**DATASET ROWS:**
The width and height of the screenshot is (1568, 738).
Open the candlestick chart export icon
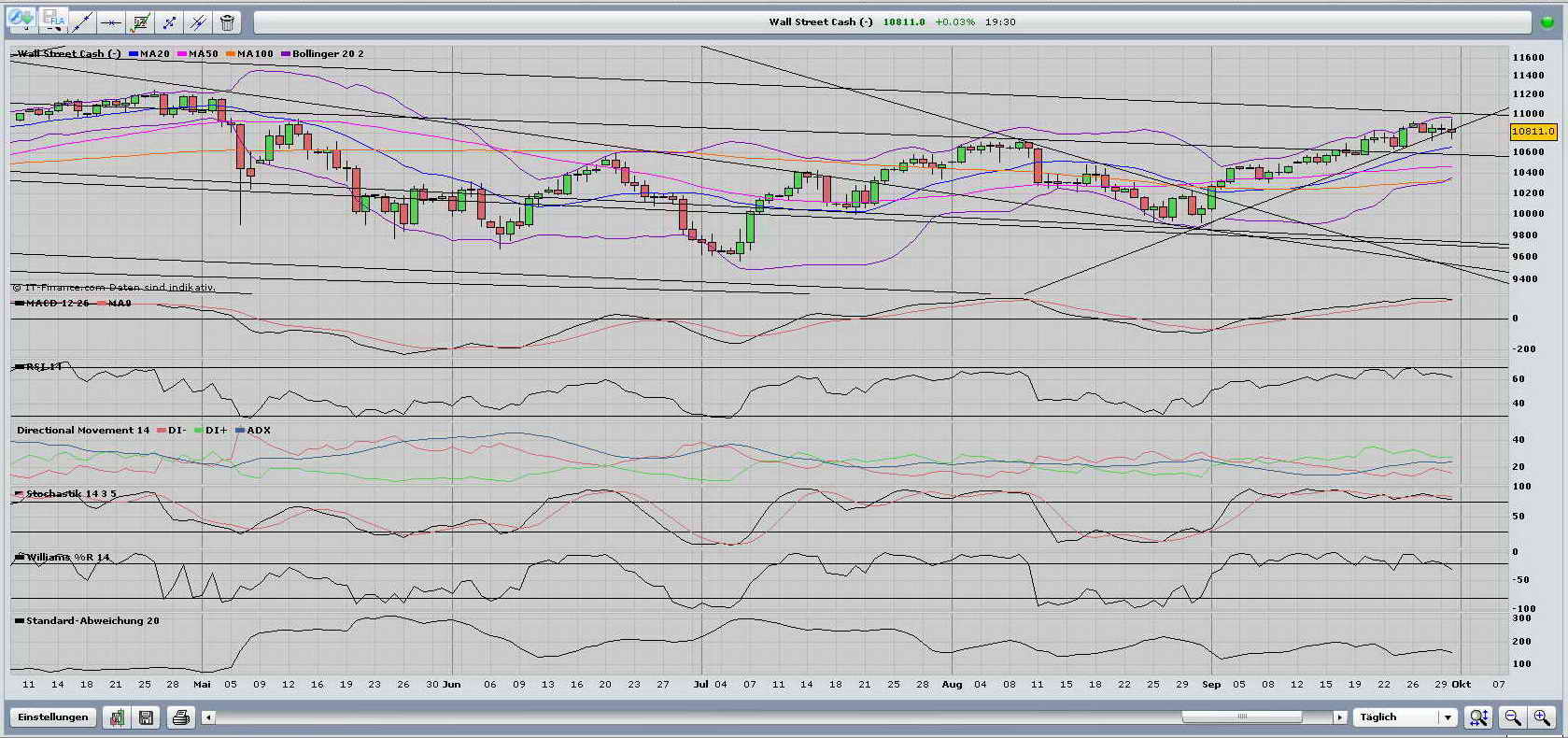click(117, 717)
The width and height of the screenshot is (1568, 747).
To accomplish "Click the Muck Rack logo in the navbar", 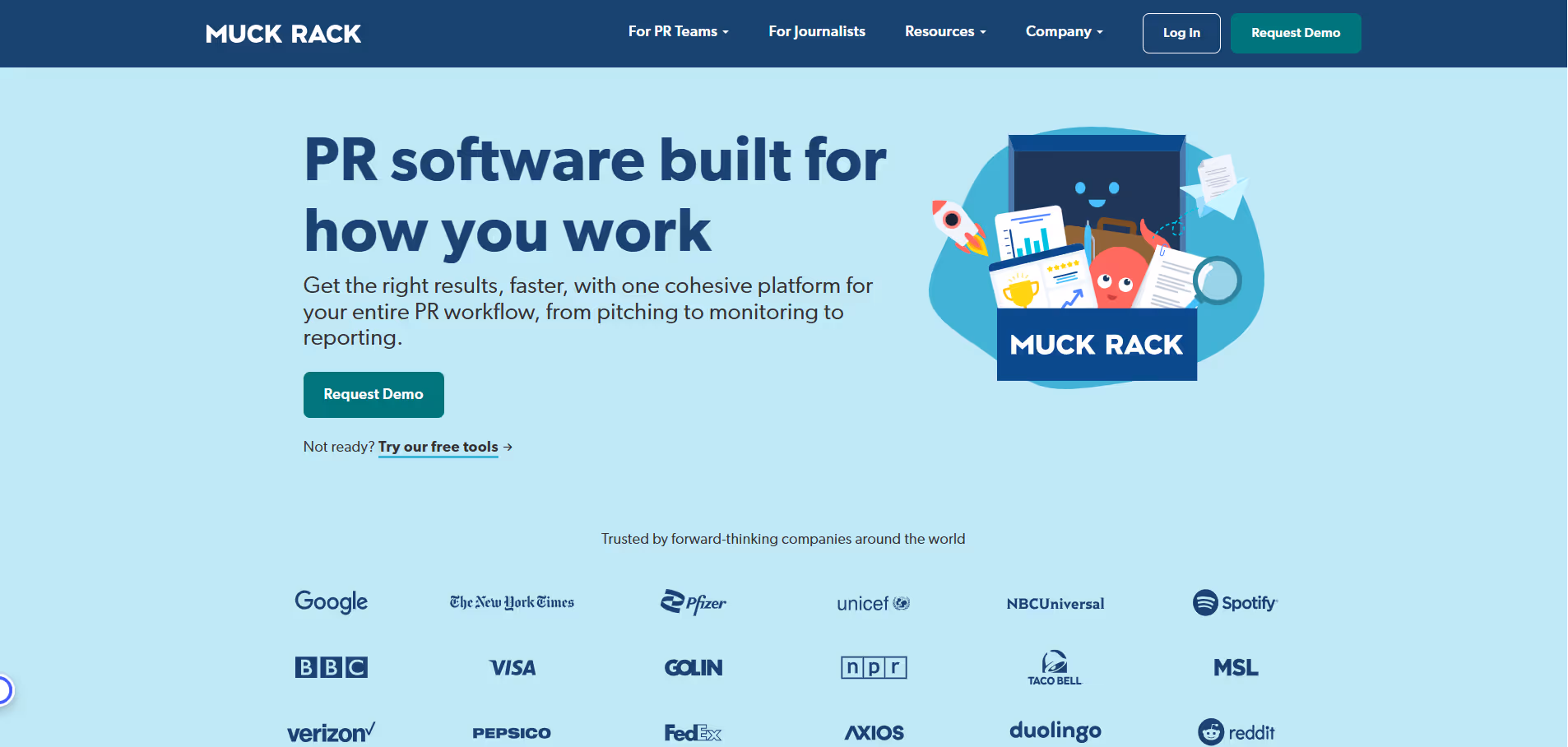I will [282, 34].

**SHORT EXERCISE:** Count how many lines in the material above contain the string "height", matching case exactly. Reply with the number alone.

**WRITTEN RESPONSE:** 2